Task to complete —
From the listing below, list every line that contains the string "height".

══ Entries shown ══

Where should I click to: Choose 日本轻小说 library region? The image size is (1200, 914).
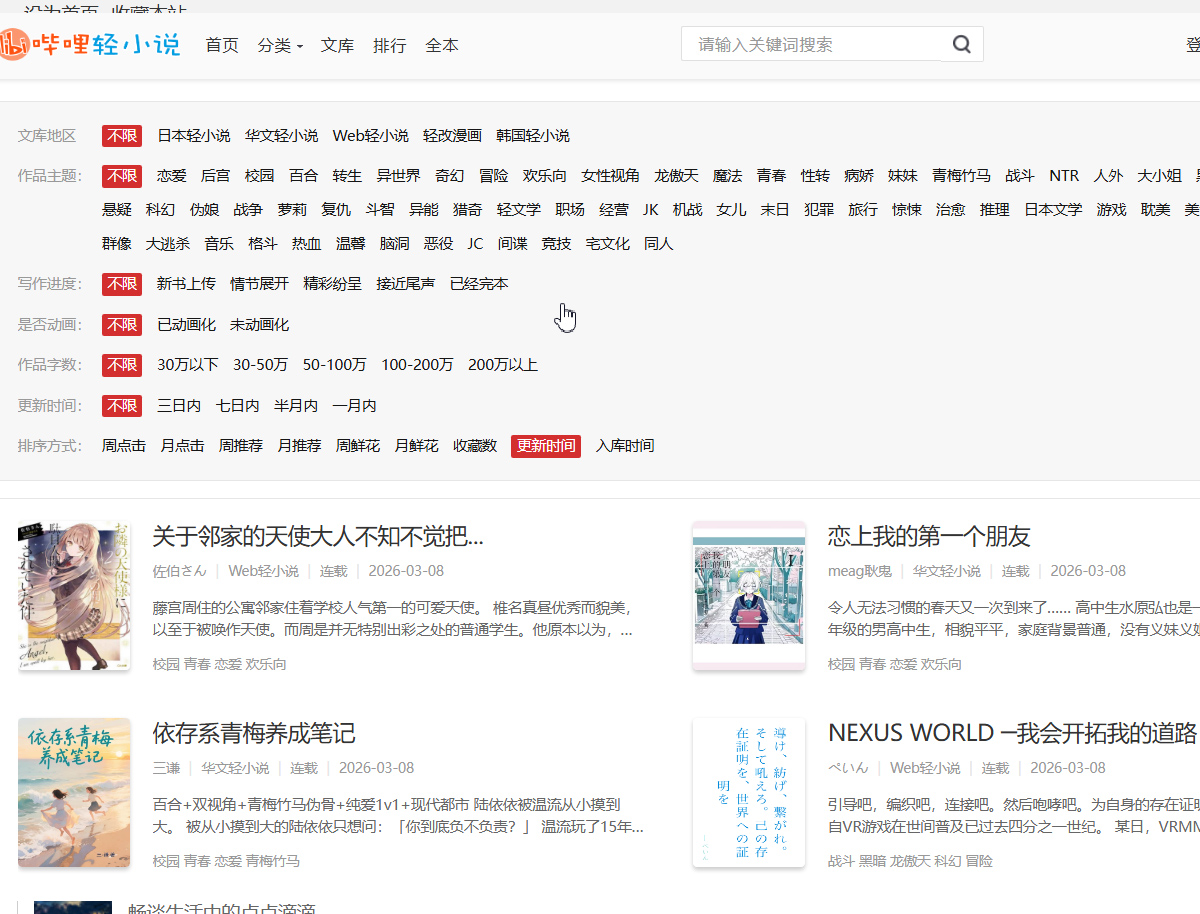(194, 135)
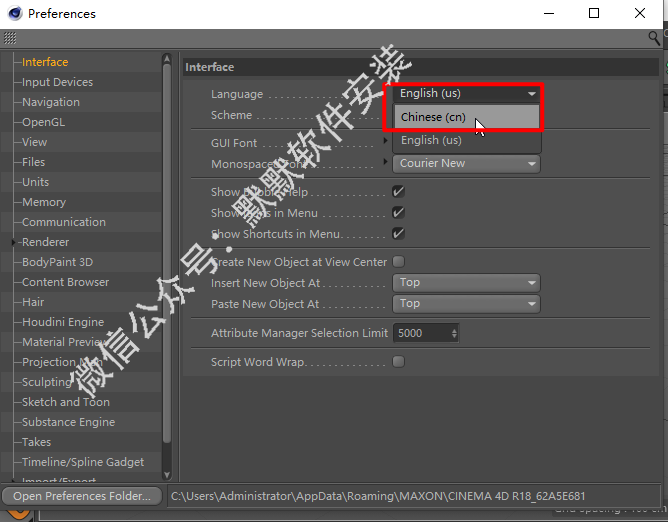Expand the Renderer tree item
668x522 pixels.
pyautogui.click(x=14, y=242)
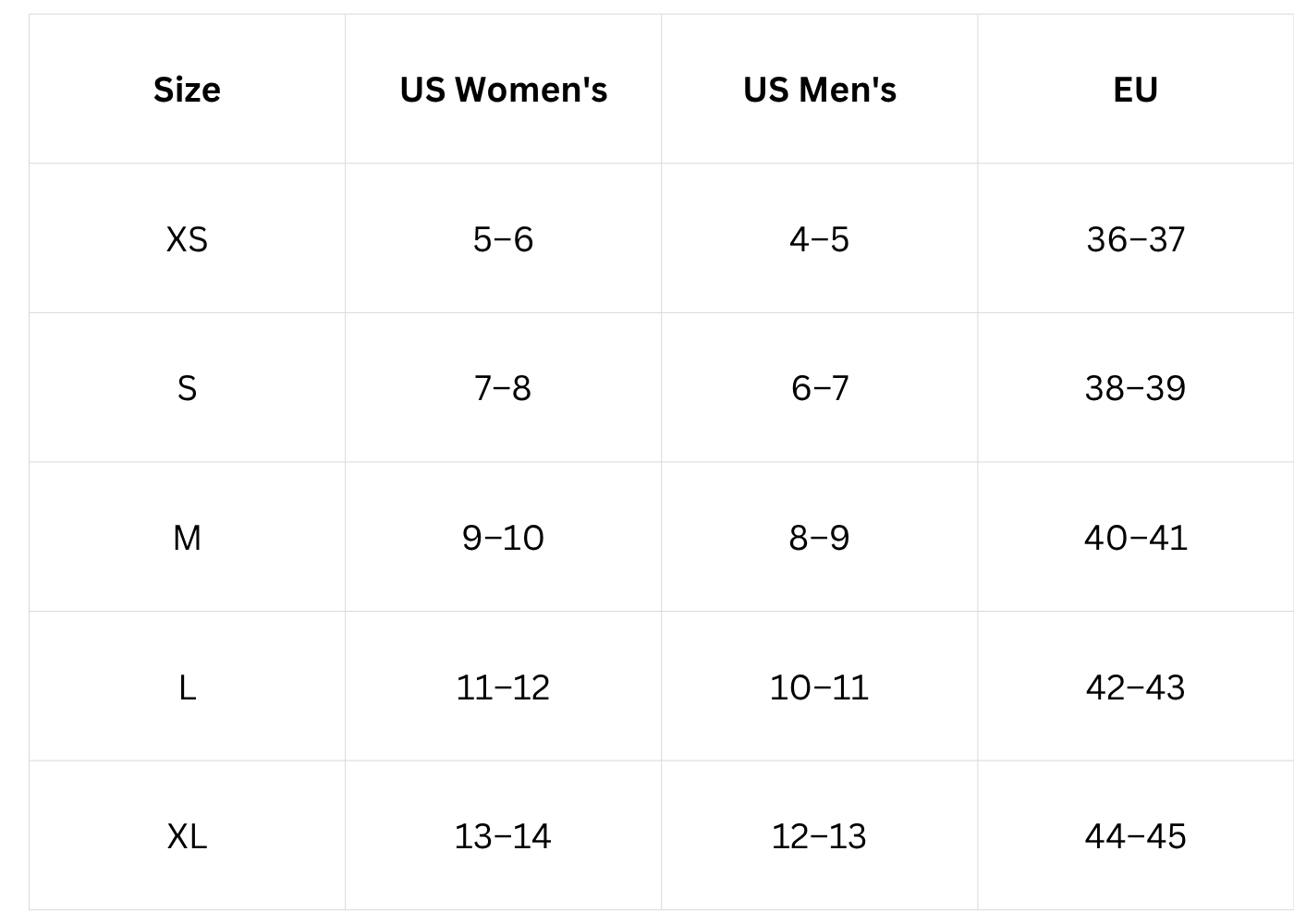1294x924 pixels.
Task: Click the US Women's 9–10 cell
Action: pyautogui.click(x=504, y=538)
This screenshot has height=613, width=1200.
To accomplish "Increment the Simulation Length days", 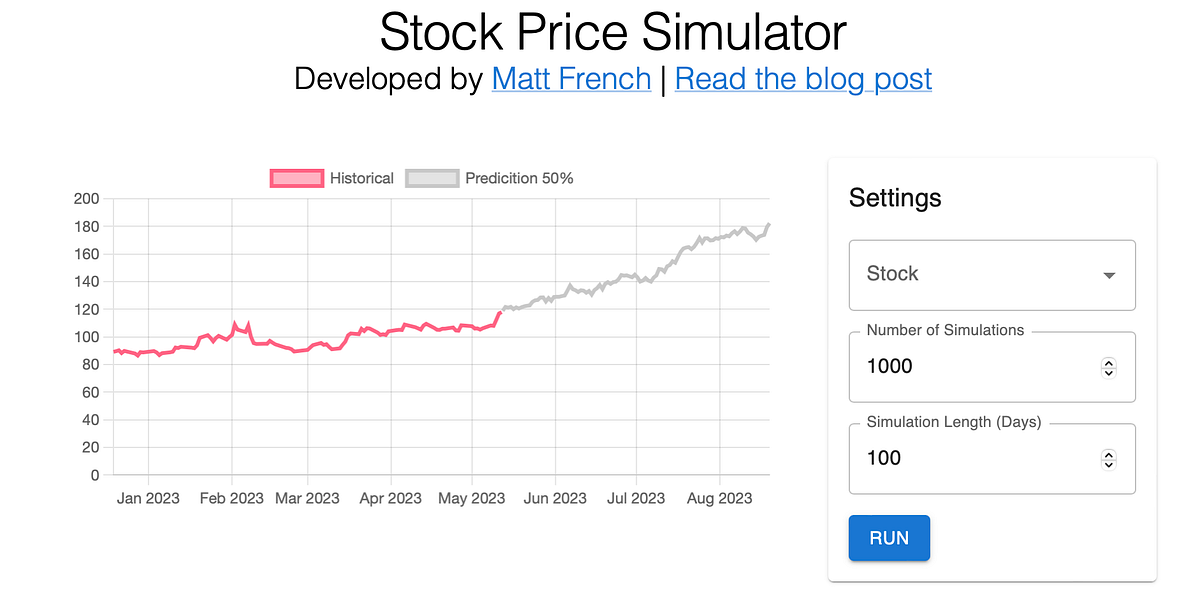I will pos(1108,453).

═══
══ Entries shown ══

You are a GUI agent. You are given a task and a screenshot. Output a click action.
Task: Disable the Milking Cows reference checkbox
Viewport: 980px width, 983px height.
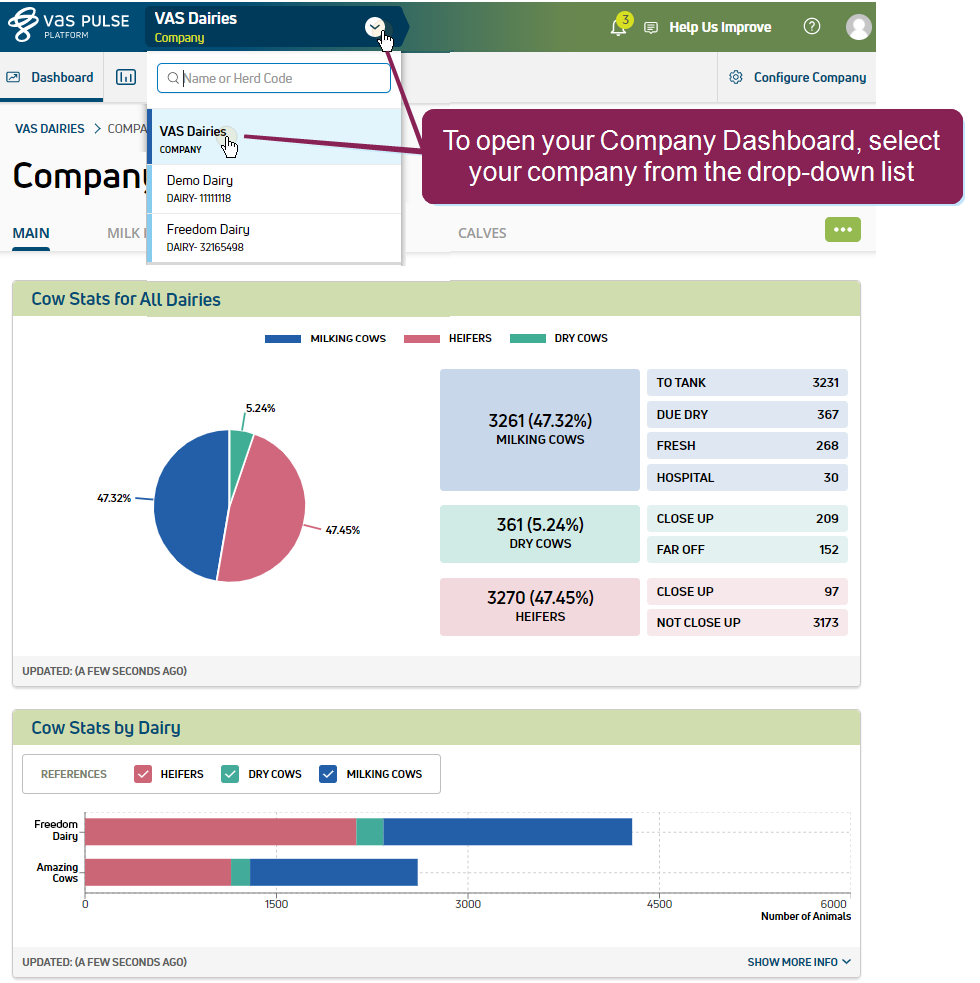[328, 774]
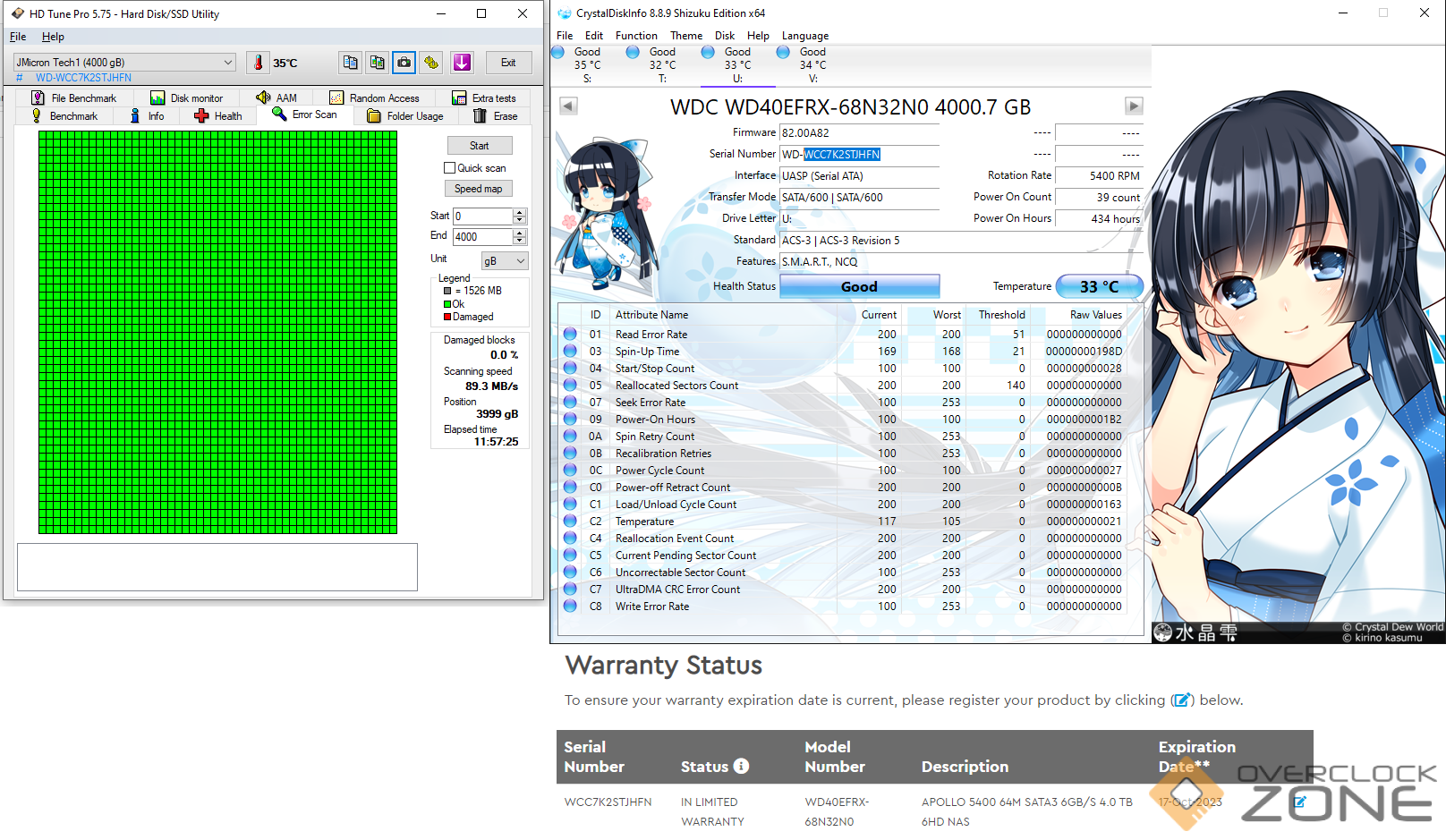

═══

Full response —
This screenshot has height=613, width=1200.
Viewport: 980px width, 983px height.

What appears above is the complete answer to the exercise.